Hmmmmmm. "Driving phobia??" What could that mean? Did driving phobia = DUI? Or maybe she was raised in NYC and never learned to drive? I was scared/interested and tried to ask her a bit about it, but she laughed it off as just something that she was "working through". But hey, I can handle phobias, right? Hell I have a few myself! So off I went.
I pulled into her driveway and saw her standing there waiting. I could tell right away she was different. Not different in that fairy-tale-outta-a-dream kind of way. But different as in, neurologically speaking. My student nurse brain quickly ran through the possibilities...cerebral palsy? Spinal cord injury? Wow. The girl had a walker. That was a lot of information to process in the moment it took to pull into her driveway...Funny she had mentioned that she had recently lost her dog, 3 computers, a gas fireplace and a yoga mat...but not a WALKER. I mean, I have dated a girl in a wheelchair before AND HAD EVEN MENTIONED THAT TO HER - so you think she would have felt OK bringing it up. Nonetheless, I scooped her up and we went out to eat.
At the restaurant I remembered why it is so very very very important to talk on the phone with someone before agreeing to meet in person. This girl talked over me, told 20 minute long stories about her cousins and neighbors and favorite episodes of Law and Order and described in detail her gun collection. She told me over and over what a good listener I was as she detailed how Jimmy (not sure who he was) once got mad at Susan (maybe Susan was her sister?) but really he should have been mad at Christine because the trouble really started back in 1997 when they moved out of that crap-hole apartment into the city for a fresh start and...well I couldn't keep up and was silently imagining how I really had broken the cardinal rule of online dating. Do NOT agree to meet someone until you have heard the sound of their voice, their cadence when telling a story and the subtle back and forth of the conversational rhythm. But I had broken the rule and so now I had to sit and listen to poor Jimmy's woes (maybe Jimmy was her ex husband?! I thought I heard the word fiance a few minutes back).
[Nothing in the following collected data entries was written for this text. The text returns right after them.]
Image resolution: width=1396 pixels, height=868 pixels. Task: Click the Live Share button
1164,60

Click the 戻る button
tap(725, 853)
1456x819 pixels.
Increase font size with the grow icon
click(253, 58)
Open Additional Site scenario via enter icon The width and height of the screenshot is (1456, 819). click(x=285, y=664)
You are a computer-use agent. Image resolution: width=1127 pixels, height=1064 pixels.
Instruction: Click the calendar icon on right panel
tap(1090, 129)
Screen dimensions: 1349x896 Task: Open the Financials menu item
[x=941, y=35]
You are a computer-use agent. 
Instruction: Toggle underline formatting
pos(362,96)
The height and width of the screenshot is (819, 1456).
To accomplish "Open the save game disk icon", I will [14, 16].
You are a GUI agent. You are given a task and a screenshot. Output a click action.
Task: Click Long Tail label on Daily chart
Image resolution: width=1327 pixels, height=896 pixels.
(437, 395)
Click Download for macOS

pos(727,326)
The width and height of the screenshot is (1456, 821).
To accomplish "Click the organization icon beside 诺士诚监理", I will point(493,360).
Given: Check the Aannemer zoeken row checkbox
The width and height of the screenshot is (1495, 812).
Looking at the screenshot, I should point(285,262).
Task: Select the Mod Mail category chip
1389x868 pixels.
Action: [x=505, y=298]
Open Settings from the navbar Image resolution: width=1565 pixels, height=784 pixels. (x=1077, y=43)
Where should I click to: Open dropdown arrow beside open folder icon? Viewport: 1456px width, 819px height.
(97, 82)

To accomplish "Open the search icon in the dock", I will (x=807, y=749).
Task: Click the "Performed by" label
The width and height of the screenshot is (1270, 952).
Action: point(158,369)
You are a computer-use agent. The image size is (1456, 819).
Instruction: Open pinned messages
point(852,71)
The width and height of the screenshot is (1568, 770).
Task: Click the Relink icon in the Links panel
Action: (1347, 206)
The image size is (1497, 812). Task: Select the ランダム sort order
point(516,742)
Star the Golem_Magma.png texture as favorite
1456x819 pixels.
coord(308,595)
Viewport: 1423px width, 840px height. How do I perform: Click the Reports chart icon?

After dinner I took her home and walked her inside... into her house...don't ask me why because I don't have an answer for you. Her home was of course covered in dog fur (though her dog had been dead for 3 months). There were literally 25 empty coke cans lining every horizontal surface of the den...as if they were trophies earned over the years. Both sectional couches were piled high with (what I hope was) clean laundry and the dust bunnies across the baseboards were plentiful enough to start a union and demand better living conditions.
Oh Hope, how you make me do things that defy all reason! Hope can make me throw caution to the wind and try over and over to find a human connection. Hope allows me to dream of walking hand in hand along the beach at sunset. But the reality of the world sits across from you at dinner and says "I just don't get how fat people aren't too embarrassed to eat in public" (yes she actually said that).
And somewhere in the universe Hope is giving a high-five to Bitterness and saying "OK, she's all yours now!"